Marriages are forced upon children as young as 11 in the US for reasons ranging from religious beliefs to poverty. Activists, some of whom are former victims themselves, are fighting hard for a nationwide law that prohibits the practice.
Mention child marriages and images of adolescent girls with middle-aged men sporting beards and wearing long traditional robes is what springs to mind for most people. It's a practise largely attributed to Middle Eastern and South Asian cultures, as if people in the West are no longer involved in such habits.
But contrary to widespread perceptions, child marriages are still prevalent in the United States as well. Even though the US government vehemently criticises other countries for their records of child marriages — a US State Department document describing it as a "human rights abuse that contributes to economic hardship," for instance — the numbers are quite shocking within US borders.
More than 167,000 children below the age of 17 have taken marital vows in 38 American states between 2000 and 2010, according to a report compiled by Unchained at Last, a non-profit organisation based in New Jersey.
Fraidy Reiss, the founder of Unchained at Last, was herself a victim of a forced marriage. At age 19, her parents arranged a marriage for her, which turned out to be abusive in the first week.
"I was trapped for 15 years," she said in a recent podcast interview with the independent website, Tap into Westfield. "When I finally managed to escape, my family shunned me saying our daughter is dead."
Sherry Johnson is another former victim of child marriage. She was forced to marry her rapist, a member of her church, when she was just 11. A few years ago, she escaped her abuser and is now fighting to set a minimum age for marriage in Florida. Like in half of the US states, Florida has no marital age bar, and one child still gets married in the state every few days.
What does child marriage in the US look like?
The minimum age of marriage, according to US law, is 18. There is a legal gray zone, however — every state allows marriages of children below 18 with parental or judicial consent.
The underage marriages are happening in families practising various faiths: Christianity, Hinduism, Sikhism, Judaism, Islam, Mormonism and Buddhism.
Parents force their underage children to marry for various reasons. The main ones are: to control their sexuality; to protect the family "honour"; to protect perceived religious ideals. In many cases the motive is economic. Many of the children are married either for money or to someone living in a big city.
LEGALISING STATUTORY RAPE
Most of the marriages happen between underage girls and adult men. Though the sexual contact between them violates statutory rape laws, the marriage is still considered valid from a legal perspective.
REPUBLICANS REJECT BANS
After years of public outcry, New Jersey was supposed to be the first state to ban underage marriages but Governor Chris Christie vetoed the legislation in early May 2017. Christie argued that the proposed legislation did not "comport with the sensibilities and, in some cases, the religious customs, of the people of this state."

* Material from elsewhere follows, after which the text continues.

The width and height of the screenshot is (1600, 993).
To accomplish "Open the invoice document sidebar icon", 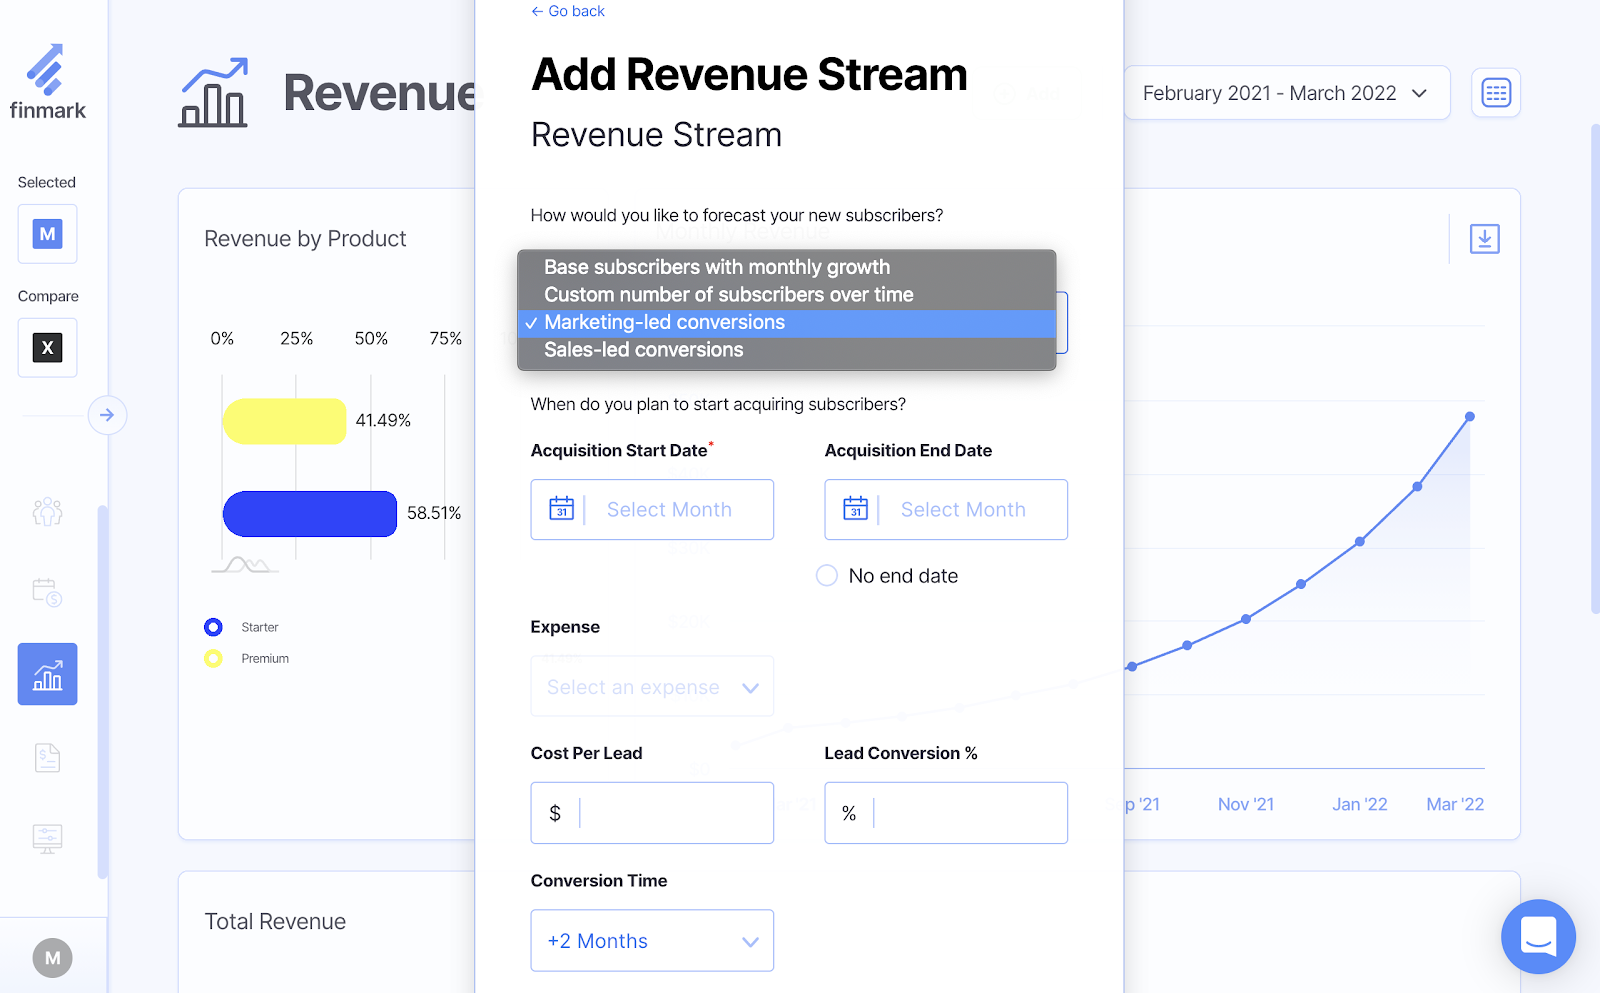I will click(x=47, y=758).
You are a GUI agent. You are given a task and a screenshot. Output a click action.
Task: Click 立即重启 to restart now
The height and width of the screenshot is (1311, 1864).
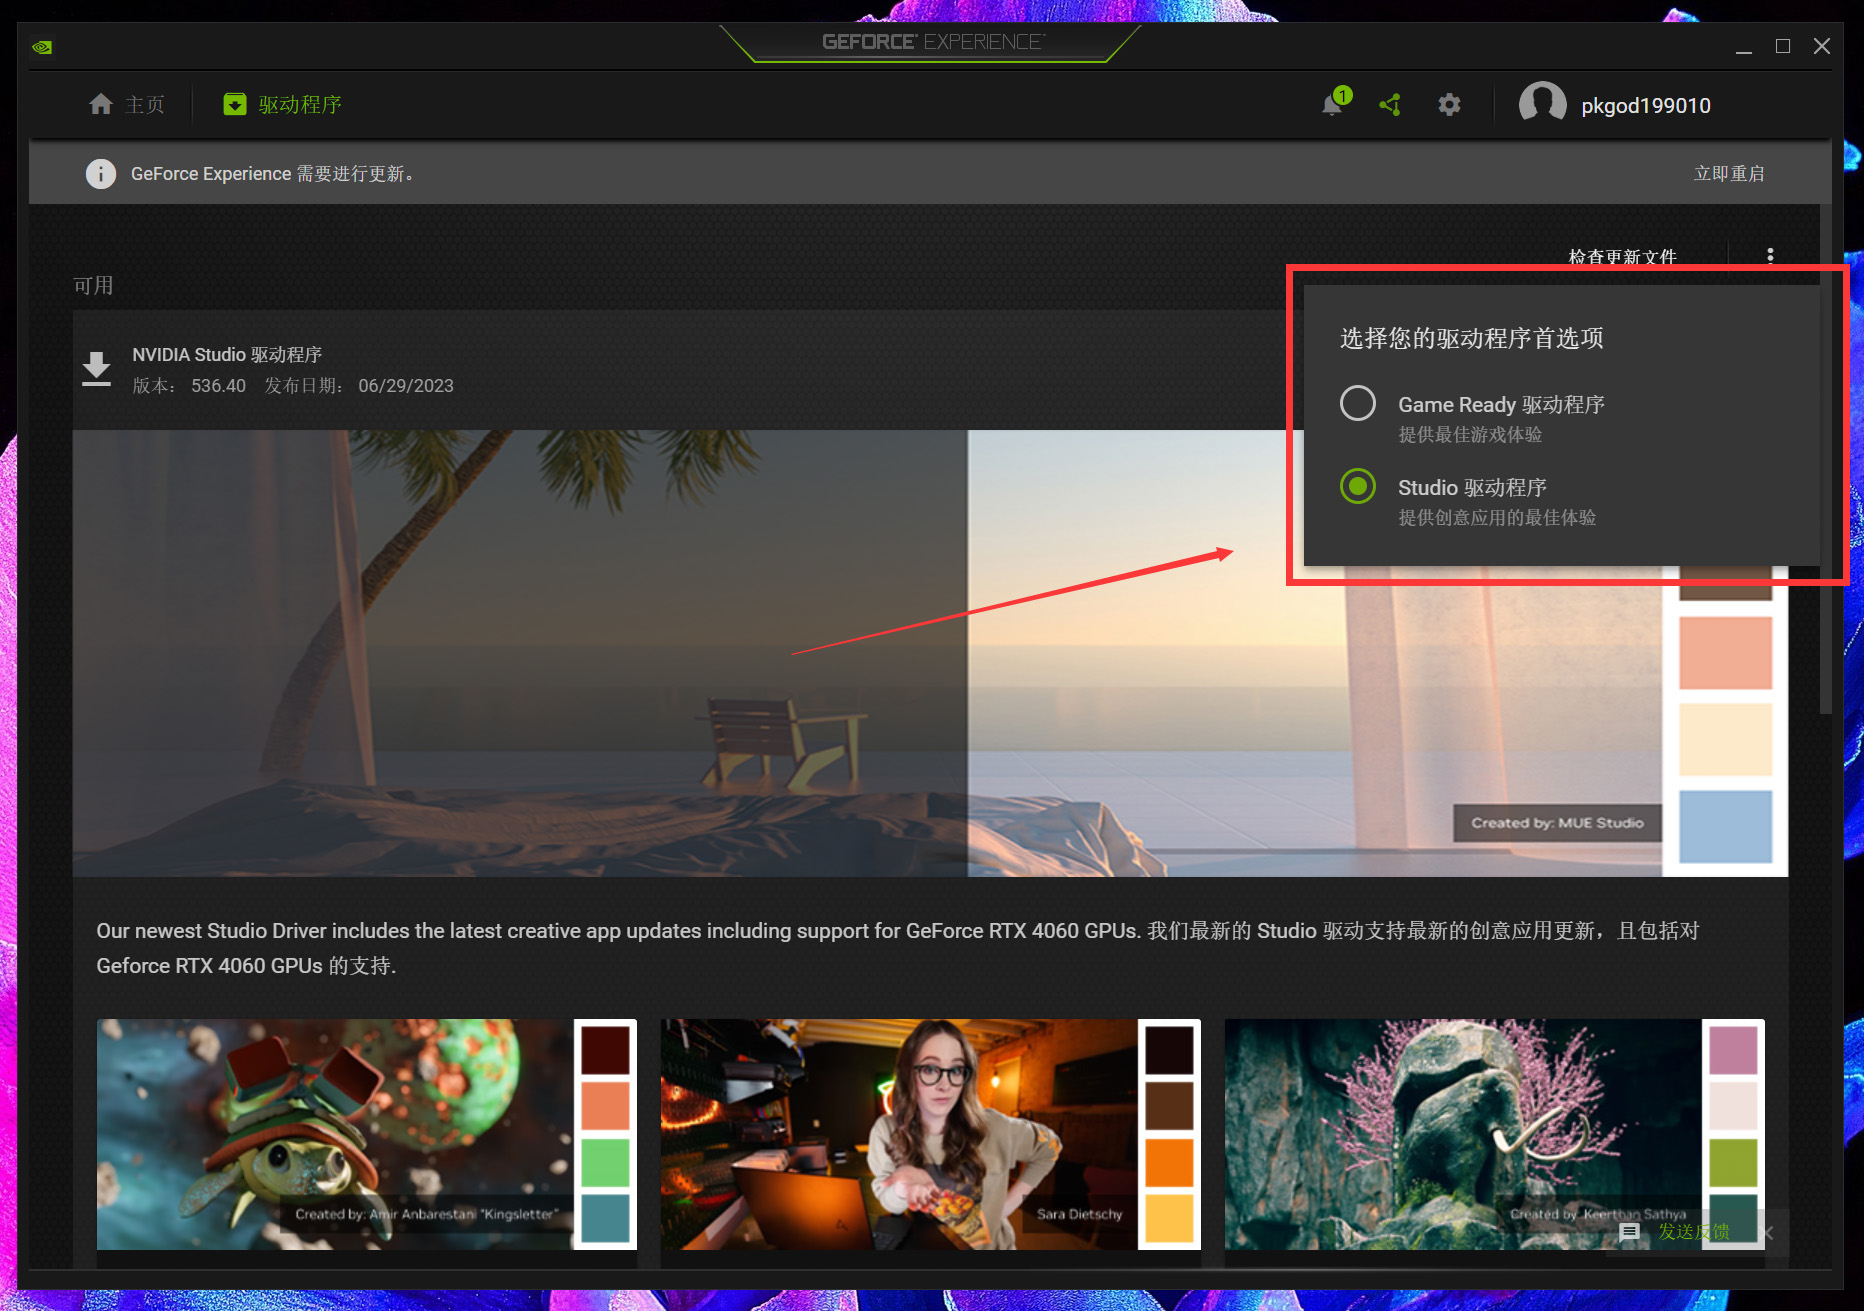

About 90 percent of married children in New Jersey are girls, a figure on par with global trends.
Similarly, the Republican-led House in New Hampshire rejected a bill in March 2017 that called for raising the marriage bar to 18 and ending child marriages.
HIGH DIVORCE RATE
Half of adolescent marriages in the US end up in divorce, according to a study. Apart from affecting girls' health, education and economic mobility, the underage married girls are at constant risk of experiencing domestic violence.
The public outcry and social activism has pushed eleven states to consider banning underage marriage. The state lawmakers who resist the legislation to end child marriage generally either believe that any legal measure could hamper religious freedom or they consider marriage as a better solution to teenage pregnancy than abortion.
LEGAL ACROSS THE US
Virginia is the only state where the legislation to ban child marriages has been passed. Even in progressive states like New York, little has been done to resolve the problem. A bill to end child marriage was introduced in the New York senate in February, seeking strict penalties against marriages involving under 17-year-olds. A month later, a new bill was introduced with a clause that allowed underage marriages with judicial approval, which was unanimously passed.
There is no legislation to raise the marriageable age bar or to ban child marriages in the other 38 states of the US.